BabySparks App — The activities are high quality, and they do a great job of explaining how they contribute to your baby’s development. This has been great for those “I want to interact with you, but I have no idea what you would find interesting” moments.

I don’t think they’re doing much active development on this app, so good luck if you run into a problem (it took us forever to figure out that you just needed to sign on with the same email and password on multiple devices, and I’ve never seen so little support documentation for anything, ever). I tried out Kinedu, and while the app looked a lot nicer, the content was blah.

Feeding

Nursing Pillow — I have both a My Brest Friend and a Boppy. They each have their pros and cons, but I think I slightly prefer the Boppy. The My Brest Friend is really comfortable while you’re using it, and is great for the early days of nursing where it feels like you’re walking on a tightrope juggling chainsaws and if someone coughs the baby will unlatch. However, since the back support doesn’t really flex much or detach, it takes some effort to get everything in position, and it’s nearly impossible to do so one-handed while holding a screaming newborn.

While it’s a bit less comfortable to use, the Boppy is a lot easier to get in position, and also doubles as a little lounger than comes in handy when you want to keep your baby upright after feeding so your house doesn’t turn into a scene from the spitup exorcist. I also like that it’s a bit easier to mold it into different positions — while it’s nearly impossible to use the My Brest Friend while simultaneously feeding and pumping, I can do so with the Boppy pretty easily. That said, I didn’t have the Boppy in the delicate early days, and it’s a lot easier to get her into position and latch now, so I can’t speak to how it does with the tightrope and chainsaws.
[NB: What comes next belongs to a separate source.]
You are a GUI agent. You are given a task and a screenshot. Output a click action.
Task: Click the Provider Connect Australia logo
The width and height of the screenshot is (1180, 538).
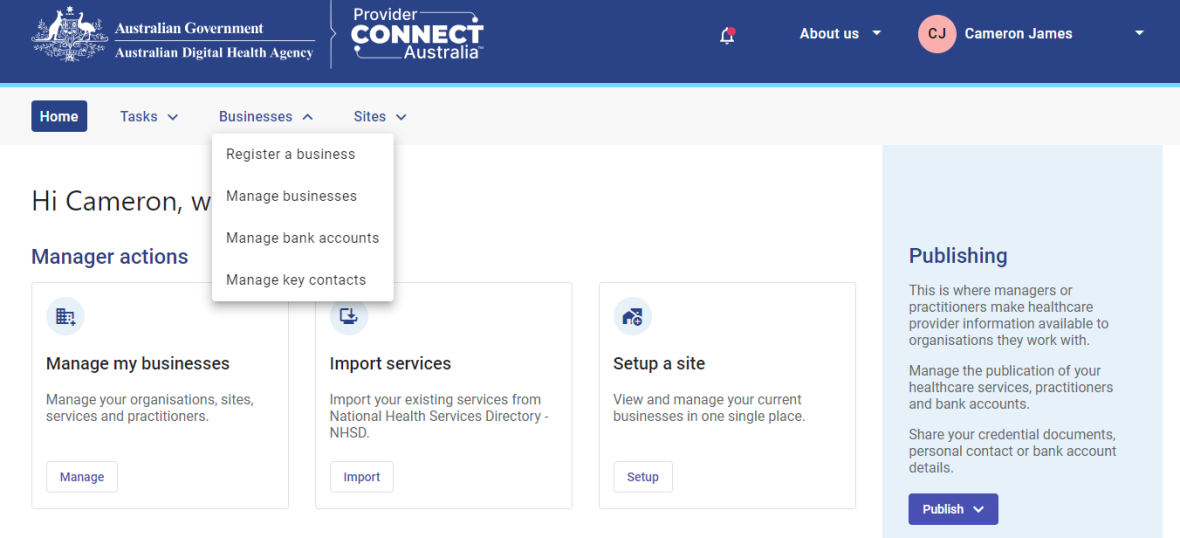417,34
Kiinde Twist System — I love this thing. You can pump directly into the bags, which makes pumping + feeding way easier. If I exclusively pump, I get like, 1/4 of the milk from both boobs that I do if I feed from one side and pump from the other. Not having a bulky bottle to deal with while I’m juggling a pump and the baby is, well, the tits.
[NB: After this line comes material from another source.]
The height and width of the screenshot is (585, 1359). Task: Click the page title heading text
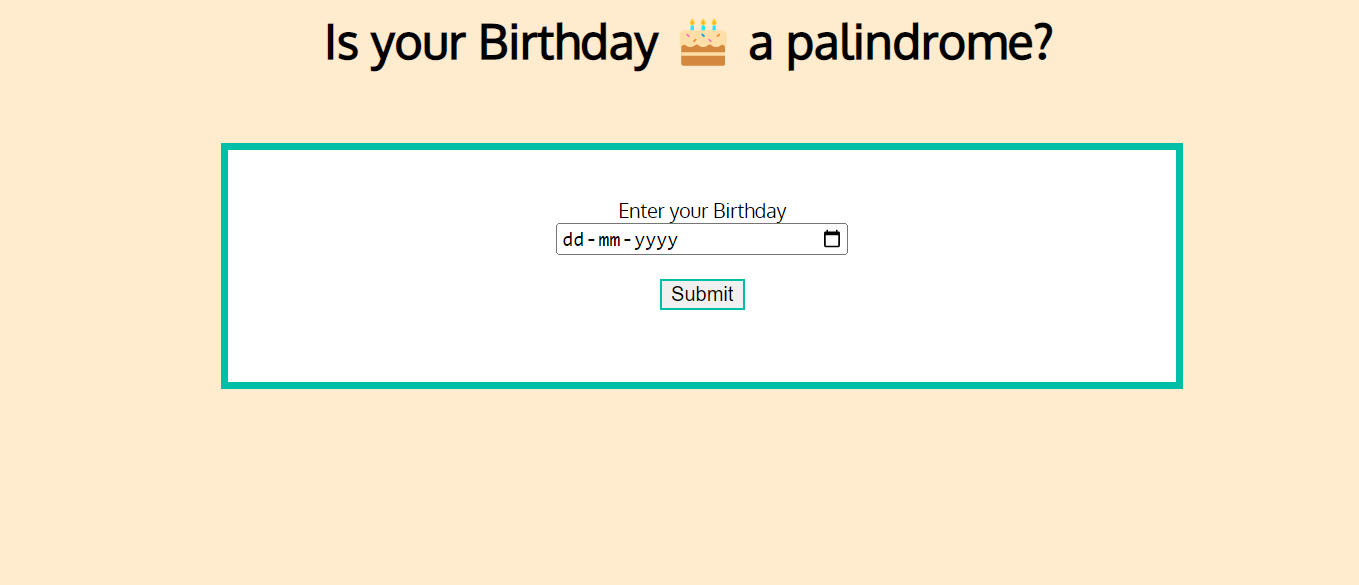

Once you’re ready to use a bag of milk, you can snap it directly into the bottle — no transferring milk back and forth. The bags are more bulky than other storage bags, but it’s worth it to not have to deal with pump bottles + bags + bottle bottles. She also seems significantly less gassy when she eats from the Kiinde bottles compared to the other ones we’ve tried. You can get a free starter pack to try the system out, as well.

Burp Cloths — The cotton muslin ones have been my favorite, by far. We also have the gerber cloth diapers, since we’re definitely more about quantity than quality with burp rags. Both because you need them stationed basically everywhere, and because the dog keeps stealing them. But if I choose which one I grab, I go for these muslin ones every time. I’ve also tried the Copper Pearl style burp rags, but the spit up tends to pool on the surface vs. actually be absorbed. Then the baby just wriggles in it. It’s a mess for everyone.

Bits & Bobs

Bibs Pacifiers — I love these. They’re much better looking than most pacifiers, and are still small and light enough that Ada can keep them in her mouth (unlike the Philips Soothies). The Mam newborn pacifiers have also worked well — the dog likes to steal pacifiers, so we’re all about quantity over here.

Lovevery Play Gym — This is a bit of a hot ticket item at the moment, it seems like everyone I know who has had a baby recently has one. But it’s incredibly well-designed, and doesn’t look ridiculous. One of my big thoughts upon having a baby is that the longer I could avoid my house becoming a shrine to primary colors and plastic, the happier I’d be. I’m also a sucker for any toys that can be tied directly to cognitive development.

Promptly Child History Journal — I had a tough time finding a baby book I was happy with. I wanted simple design, and I wasn’t too interested in a ton of slots for photos — I know the chance of me printing out photos is pretty low. I love how writing-focused this book is, I’ve had no problem making sure I get it filled out for each milestone thus far. I also like that it leaves plenty of open room for random thoughts, feelings, and anecdotes.